# C7A - Clara Resources Australia



## System (31 August 2010)

AusNiCo is a Queensland based minerals exploration company focused on the discovery and economic development of large scale nickel projects.

http://www.ausnico.com.au


----------



## System (27 November 2013)

On November 27th, 2013, AusNiCo Limited changed its name to Aus Tin Mining Limited.


----------



## greggles (23 January 2018)

Aus Tin Mining has been making some solid gains recently after some good drilling results at the company's Mt Cobalt project, approximately 40km west of Gympie in Queensland.

Updates released today and in December have revealed high cobalt grades at shallow depth.
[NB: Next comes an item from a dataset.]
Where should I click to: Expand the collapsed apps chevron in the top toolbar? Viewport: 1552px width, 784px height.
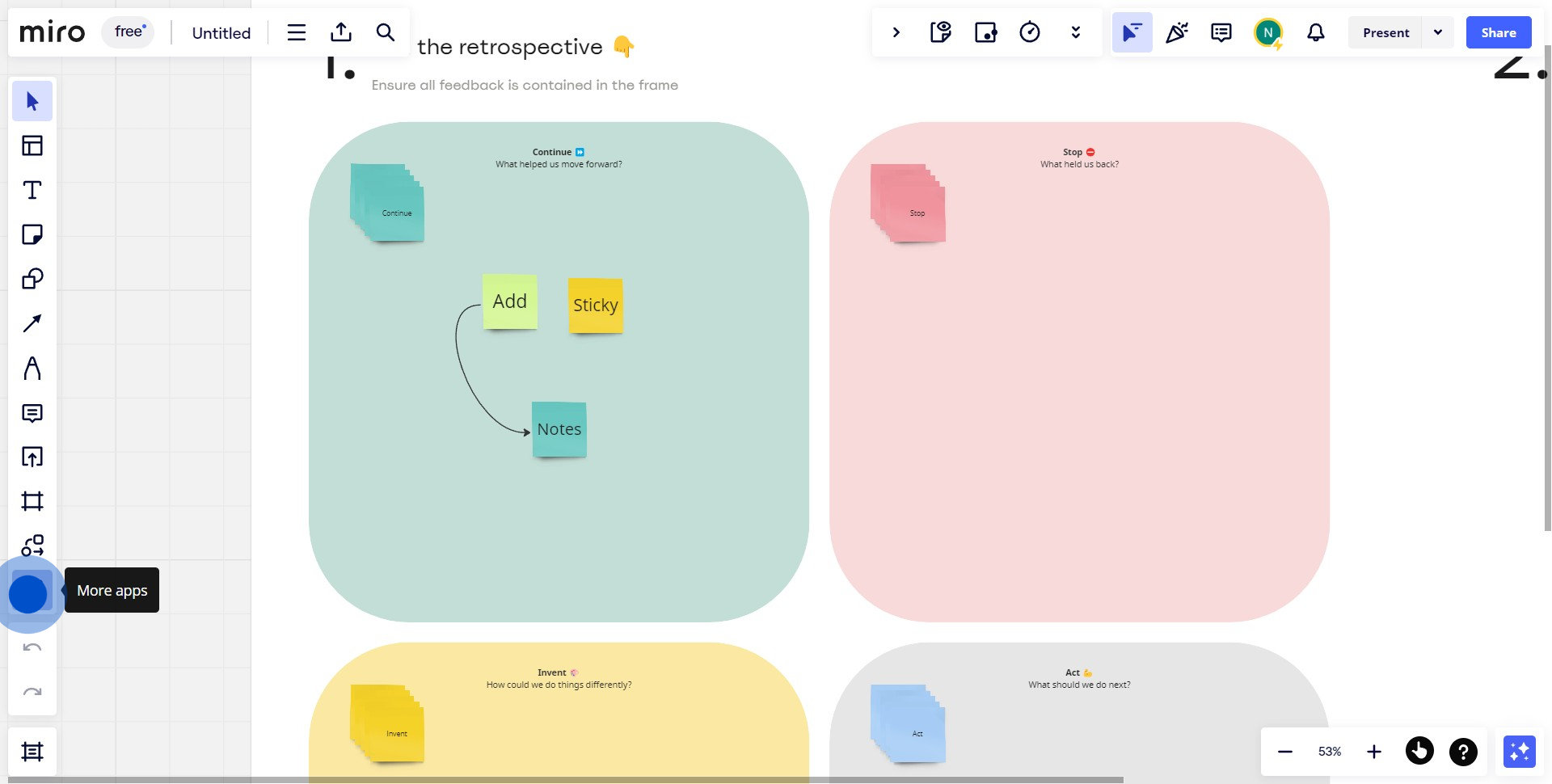coord(896,32)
The company intends to accelerate its exploration and drilling at Mt Cobalt during 2018, so there will be more updates to come.


----------



## greggles (20 April 2018)

After peaking at 3.7c in mid-February, Aus Tin Mining experienced a significant retrace back to 1.5c, but is bouncing back well today.

This afternoon the company announced that a new $2.5M Convertible Security Funding Agreement has been executed with the Australian Special Opportunity Fund L.P, a fund managed by The Lind Partners. The fixed conversion price of $0.035 per share represents a 105 percent premium to the Company's 5‐day VWAP. The funds will be used to meet exploration, general corporate and working capital costs and is anticipated to provide funding to production at Granville, pre‐construction activities at Taronga and exploration at Mt Cobalt.


----------



## Dona Ferentes (21 October 2020)

after Peiking, is Ulaan Bator?

Bouncing along the bottom, 0.1c though it may do a Lazarus soon?


> *Project Development *
> The Company is advanced on negotiations to acquire a new project and anticipates finalisation of the transaction in the coming days.
> 
> *Entitlement Offer* – Closing Date
> In light of the above, the Closing Date for the Company’s current Entitlement Offer will be extended to Friday 30 October 2020.
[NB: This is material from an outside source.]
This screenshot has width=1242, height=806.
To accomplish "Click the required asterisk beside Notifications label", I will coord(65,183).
_fortune favours the insiders_


----------



## Dona Ferentes (24 November 2020)

speed bumps?





new strategy

*Leverage existing assets*
... Proposed drilling at Taronga (tin-silver-copper) for updated feasibility & inventory
_*Diversify commodity base *_
... Proposed acquisitions of Ashford Coking Coal Project and Mackenzie Coal Project announced
... Proposed Farm-In at Lachlan Fold Belt  (copper-gold) announced
*Simplify portfolio with exploration & development focus*
.... Divest Granville
*Strengthen balance sheet*
... Debt conversion in conjunction with rights issue
... Repay / refinance existing con-note

Good luck to the punters


----------



## System (4 November 2022)

On November 4th, 2022, Aus Tin Mining Ltd (ANW) changed its name and ASX code to Clara Resources Australia Limited (C7A).


----------